La puerta de la casa se abrió y José de Arimatea fue a reunirse con Quinto en el extremo del patio de la alfarería.

—Veo que has salido de la habitación —le dijo—. ¿Estás preocupado?

—Me ha parecido inoportuno unirme a los cantos de agradecimiento a vuestro Dios.

—Mandó a su Hijo al mundo para decirnos que es el Dios de todos. Te basta creer en El, Quinto, y será tu Dios también.

—No puedo creer en algo que no puedo ver.

—¿Ves acaso la fiebre que alivias con tus drogas? —le preguntó José sonriendo.

—No, pero puedo ver sus efectos.

—También puedes ver los efectos de Dios por todas partes a tu alrededor, en la floración de los espinos en las colinas, incluso en las hogueras que arden en los campamentos. Nos da todo lo que tenemos, por lo tanto, cuanto poseemos le pertenece a El.

—¿No os pide más sino que creáis en El y hagáis este sacrificio una vez al año?

—Pide mucho más —dijo José—. Hace mucho tiempo, en la época de Moisés, el Altísimo nos dio los Mandamientos; las leyes que gobiernan las relaciones entre los hombres en la mayor parte del mundo están basadas sobre ellos. Más tarde, a través de Jesús nos dio un nuevo mandamiento: que debemos amarnos los unos a los otros como nos ama El.

—Extraña regla para un mercader… ¿Puedes amar a un hombre y sacarle provecho al mismo tiempo?

—Me he hecho también esta pregunta —confesó José—, y Dios me ha dado la respuesta. Abijah fabrica jarras y otros productos de alfarería en este patio. Otros hombres tejen telas en un telar y otros preparan el cuero y hacen zapatos. No pueden vender todos sus productos aquí, en Jerusalén, de manera que yo se los compro a buen precio y los vendo en otras ciudades donde tienen necesidad de ellos. El provecho que saco es la recompensa por el servicio que rindo, tanto al vendedor como al comprador. ¿Puedes censurarme por ello?

—No —reconoció Quinto—, porque nadie sale perjudicado con lo que haces.

—¿Has negado alguna vez tus servicios a alguien porque creías que no podría pagarte?

—¡Claro que no! Sería infiel al juramento que he prestado.

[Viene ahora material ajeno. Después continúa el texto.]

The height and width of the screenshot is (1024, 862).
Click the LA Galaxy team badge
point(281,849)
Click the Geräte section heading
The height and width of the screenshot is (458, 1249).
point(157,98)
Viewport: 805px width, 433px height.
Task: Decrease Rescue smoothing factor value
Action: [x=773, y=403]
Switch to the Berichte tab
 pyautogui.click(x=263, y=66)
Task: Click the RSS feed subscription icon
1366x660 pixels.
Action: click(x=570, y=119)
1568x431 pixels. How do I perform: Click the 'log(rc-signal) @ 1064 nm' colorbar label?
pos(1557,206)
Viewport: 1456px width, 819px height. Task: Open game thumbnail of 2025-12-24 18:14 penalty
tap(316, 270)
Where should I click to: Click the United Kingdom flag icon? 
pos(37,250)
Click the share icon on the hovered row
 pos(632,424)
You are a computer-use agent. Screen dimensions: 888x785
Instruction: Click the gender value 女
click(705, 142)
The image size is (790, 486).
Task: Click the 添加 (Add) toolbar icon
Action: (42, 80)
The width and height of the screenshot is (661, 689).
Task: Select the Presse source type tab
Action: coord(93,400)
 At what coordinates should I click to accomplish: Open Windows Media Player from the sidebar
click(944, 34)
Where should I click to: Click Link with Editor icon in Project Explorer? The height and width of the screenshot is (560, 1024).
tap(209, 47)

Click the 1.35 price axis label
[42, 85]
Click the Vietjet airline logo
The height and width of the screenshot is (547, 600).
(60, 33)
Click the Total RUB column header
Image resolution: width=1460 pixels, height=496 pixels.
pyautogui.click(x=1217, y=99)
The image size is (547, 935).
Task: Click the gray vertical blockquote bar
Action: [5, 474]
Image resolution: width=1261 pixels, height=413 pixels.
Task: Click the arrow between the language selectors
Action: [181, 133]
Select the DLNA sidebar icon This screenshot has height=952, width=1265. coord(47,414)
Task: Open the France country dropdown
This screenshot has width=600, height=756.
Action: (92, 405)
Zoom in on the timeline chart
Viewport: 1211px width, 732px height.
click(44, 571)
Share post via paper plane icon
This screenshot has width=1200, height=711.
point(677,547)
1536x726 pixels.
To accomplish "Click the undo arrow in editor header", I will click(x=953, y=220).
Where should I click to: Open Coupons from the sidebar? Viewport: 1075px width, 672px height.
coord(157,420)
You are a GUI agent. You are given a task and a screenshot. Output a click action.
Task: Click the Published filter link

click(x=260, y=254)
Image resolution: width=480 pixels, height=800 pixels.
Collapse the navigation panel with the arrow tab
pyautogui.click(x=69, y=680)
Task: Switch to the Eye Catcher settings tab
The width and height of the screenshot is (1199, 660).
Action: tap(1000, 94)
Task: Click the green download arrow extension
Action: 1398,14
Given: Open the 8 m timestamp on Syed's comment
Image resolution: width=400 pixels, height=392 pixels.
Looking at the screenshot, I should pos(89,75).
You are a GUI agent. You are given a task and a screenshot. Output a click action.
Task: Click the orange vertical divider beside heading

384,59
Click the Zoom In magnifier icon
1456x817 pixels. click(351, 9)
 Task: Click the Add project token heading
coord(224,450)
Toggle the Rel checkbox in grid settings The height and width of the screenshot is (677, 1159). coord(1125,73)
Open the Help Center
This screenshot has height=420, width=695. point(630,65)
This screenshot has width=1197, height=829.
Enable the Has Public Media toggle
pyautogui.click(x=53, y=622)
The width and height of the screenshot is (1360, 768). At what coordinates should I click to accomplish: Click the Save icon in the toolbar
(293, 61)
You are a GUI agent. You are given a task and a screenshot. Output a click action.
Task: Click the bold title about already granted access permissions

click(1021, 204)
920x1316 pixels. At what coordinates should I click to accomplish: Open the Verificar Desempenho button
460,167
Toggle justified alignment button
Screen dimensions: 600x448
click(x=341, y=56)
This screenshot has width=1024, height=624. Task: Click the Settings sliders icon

—Entonces haces lo que Jesús nos ordenó antes de abandonarnos. Prestas tus servicios porque amas al hombre, tu prójimo.

—No lo había pensado nunca de esta forma —confesó Quinto.

—Tampoco lo había pensado yo, hasta que oí seis enseñanzas. Antes era tan codicioso, supongo, como cualquier otro mercader. Pero ahora que sigo las enseñanzas del Nazareno me encuentro más recompensado que antes. Tengo representantes en Antioquía, en Corinto, en Roma y Alejandría, incluso en Cirene. Mis mercancías llegan a todos estos sitios y a muchos más; a cambio, compro los productos que más abundan en estas ciudades y los vendo en otras partes. Y mientras voy por el mundo ocupándome de mis negocios, digo a los otros lo que aprendí del Galileo.

—¿Cree que Jesús está todavía en Galilea?

—Algunos dicen que subió a los cielos cuarenta días después de haber muerto. Otros insisten en que se ha marchado por algún tiempo, pero que pronto regresara. Sé que fue visto por Pedro y algunos más en el lago de Galilea, porque lo oí de sus propios labios. Si estuviese en tu lugar, yo iría allí y hablaría con Pedro.

—¿Te ha hablado Abijah acerca de unirme a una de tus caravanas?

—Pasado mañana saldrá una de Jerusalén —asintió José—. Serás bienvenido acompañándola.

—Supongamos que encuentro a Jesús y me lo llevo a Roma. La cólera de Tiberio es terrible. Si no consigue curar al emperador es capaz de condenarlo a muerte.

José sonrió.

—Jesús ha triunfado ya de la muerte, Quinto. Estoy seguro de que ni el poder de Tiberio puede ya hacerle daño ahora.